Any regrets she felt about coming here alone, however, vanished at the sight of them. If she’d come here by force with an entire squad at her back, it would have been a bloodbath no matter which side emerged victorious. These assholes might be untrained, but there were a surprising number of them, and they had the advantage that they could wait and remain behind cover as long as it took.

“Looks like you’ve made yourselves at home,” Sloane said to the brute in front of her.

“No talking,” he grunted back.

So original. Sloane sighed and went on counting the enemy, creating a little database in her mind of their positions, weapons, and any other details that might be of use. She hoped she’d never need it, but it beat trying to talk to the walking barricade.

He led her into a fabrication room where massive machines lay under protective coverings, dormant and cold. Surrounding these were untidy rows of shelving and workspaces, twisted and jumbled together by the Scourge. More cover, and plenty of room for the rabble. Beyond, if Sloane’s memory served, lay one of the empty ark hangars.

From there Calix and his people would have access to nine tenths of the station’s real estate, not to mention the access and expertise required to wake whomever they felt they needed—people they could tell any story they wanted. Sloane could no longer deny how brilliant this action was. Calix was no mild-mannered supervisor. Far from it.

“Director Kelly.” His voice filtered in from the adjoining small office at the side of the factory floor. Sloane turned and saw him step out, to stand amid a core group of life-support techs. His trusted inner circle, no doubt. These things always took on the same characteristics.

She nodded to him. “Calix,” she said. “Not sure what title to give you, actually. Sorry.”

He jerked his chin at the brute, his wishes implied in the gesture. A few seconds later Sloane felt her wrists being freed. She immediately went to work flexing the numbness from her hands and rubbing the ache from her wrists.

“I don’t need a title,” he said. “I just need better decision making.”

“Tann’s doing the best he can. We all are.”

He chuckled, dryly. His cronies picked up on it and echoed the reaction. All a bit forced, Sloane thought. Typical.

“Can we talk?” she asked him. “In private?”
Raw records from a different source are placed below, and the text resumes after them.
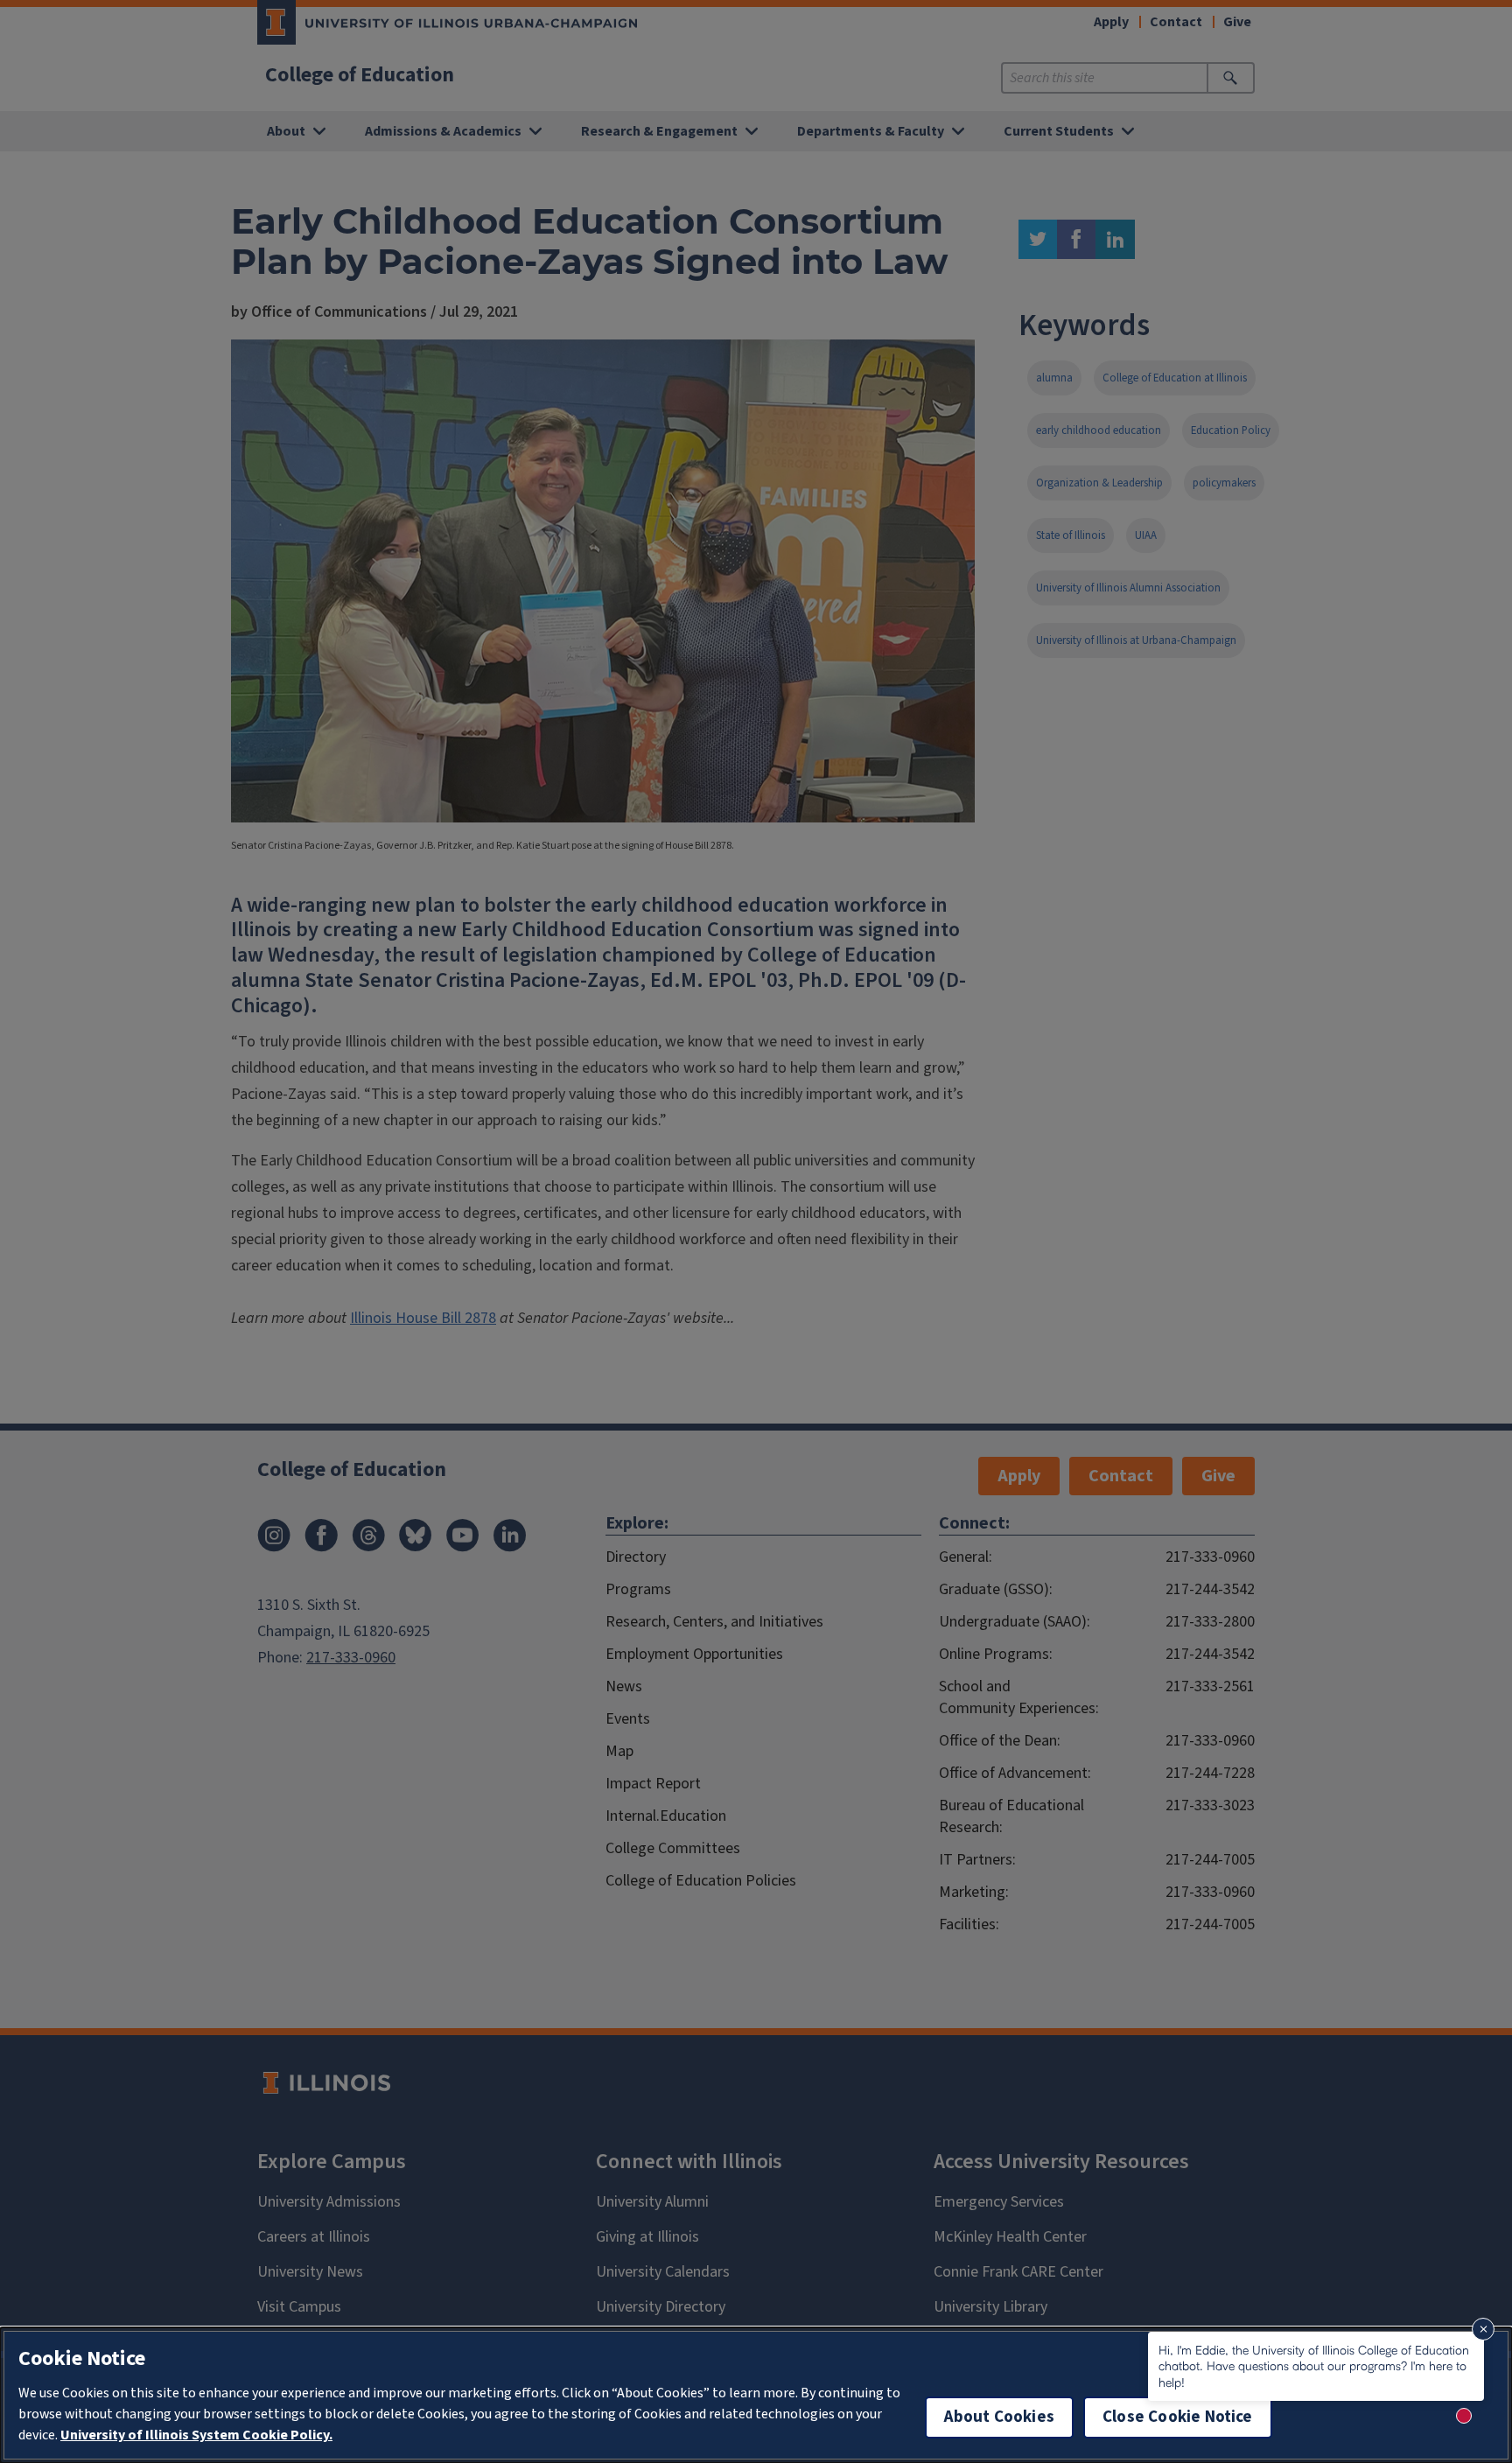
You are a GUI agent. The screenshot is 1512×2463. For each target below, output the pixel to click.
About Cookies (999, 2417)
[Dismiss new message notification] (1483, 2329)
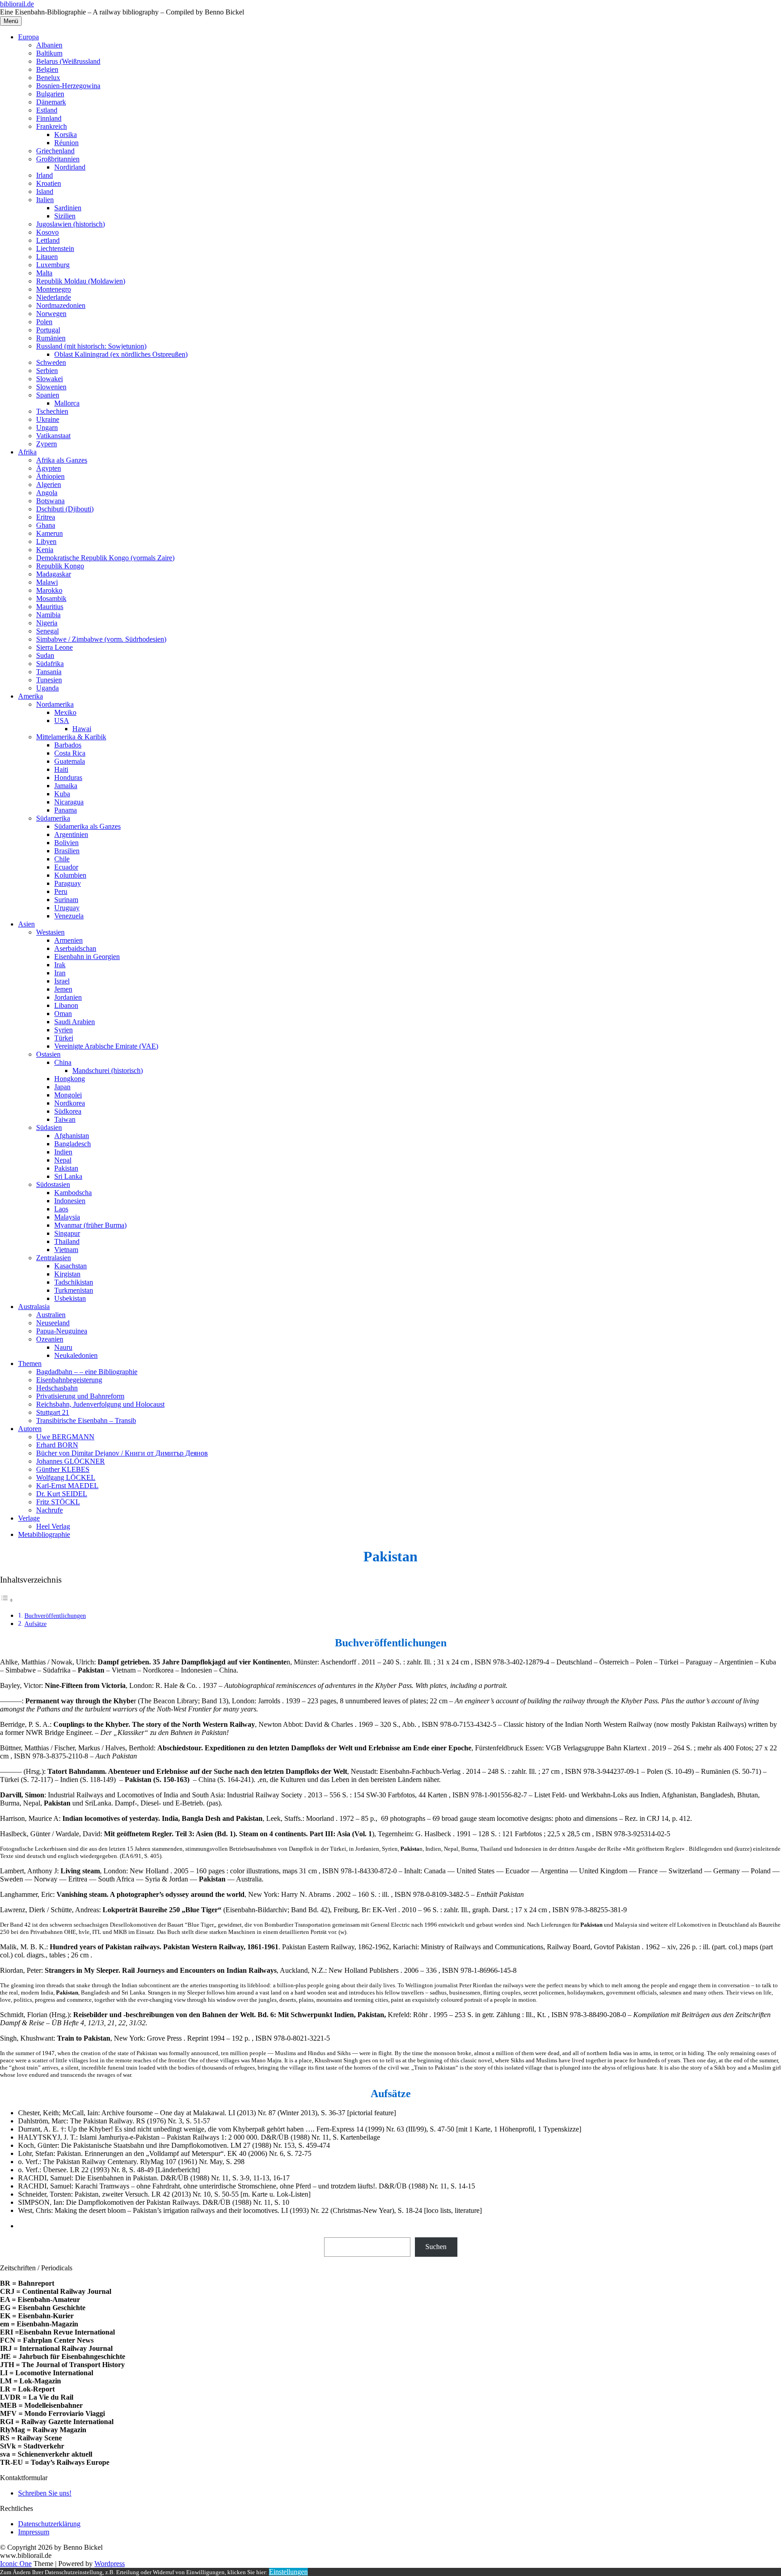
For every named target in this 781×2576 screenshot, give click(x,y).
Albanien (49, 45)
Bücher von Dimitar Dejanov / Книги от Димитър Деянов (122, 1453)
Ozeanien (49, 1339)
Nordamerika (55, 704)
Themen (30, 1363)
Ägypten (48, 468)
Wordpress (109, 2563)
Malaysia (67, 1217)
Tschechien (52, 411)
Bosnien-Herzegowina (68, 86)
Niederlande (53, 297)
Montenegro (53, 289)
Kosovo (47, 232)
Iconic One (16, 2563)
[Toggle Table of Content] (7, 1600)
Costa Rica (69, 753)
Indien (63, 1152)
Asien (26, 924)
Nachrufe (49, 1510)
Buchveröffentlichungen (55, 1615)
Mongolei (68, 1095)
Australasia (34, 1306)
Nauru (63, 1347)
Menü (11, 21)
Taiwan (64, 1119)
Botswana (50, 501)
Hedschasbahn (57, 1388)
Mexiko (65, 712)
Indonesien (69, 1201)
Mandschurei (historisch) (107, 1070)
“Depends,” he said. “Is this just a diversion? Get me away from the front when the attack comes?”

“No one’s coming to attack, Calix. We need you—all of you—back at your stations.”

“You need us in stasis,” he said. “And before that, you need us to put everyone else back in stasis. But that’s not going to happen.” He said this for his own gathered cronies, not her. A tactic she knew well.

“No one is coming to attack,” she repeated. “I just came to talk. I want to understand.”

“Understand what?”

“All of it.” She swept her arm across the room, indicating the band of wild-eyed miscreants this turian had somehow rallied to his cause, whatever it may be. “Why you did this. People are dead, Calix. Many more are injured. What little supplies remain to us have been looted or destroyed.”

For several seconds he just stared at her, as if still trying to decide if he could trust her. If he felt any remorse over the loss of life, he managed to keep it off of his sharp features.

“Take her omni-tool, Reg,” Calix said to the brute. He waited in silence while the device was removed, then took it when it was offered to him. Calix powered it off and tossed it aside. He cast an accusing glance at the brute, and Sloane understood that they’d made a mistake by not taking it from her in the first place. She filed that. She hadn’t taken the time to have it auto-transmit her location back to anyone, but she could always say she had.

“All right,” Calix said. “Let’s talk.” With that he turned and went back into the room.

The brute, Reg, nudged Sloane toward the door.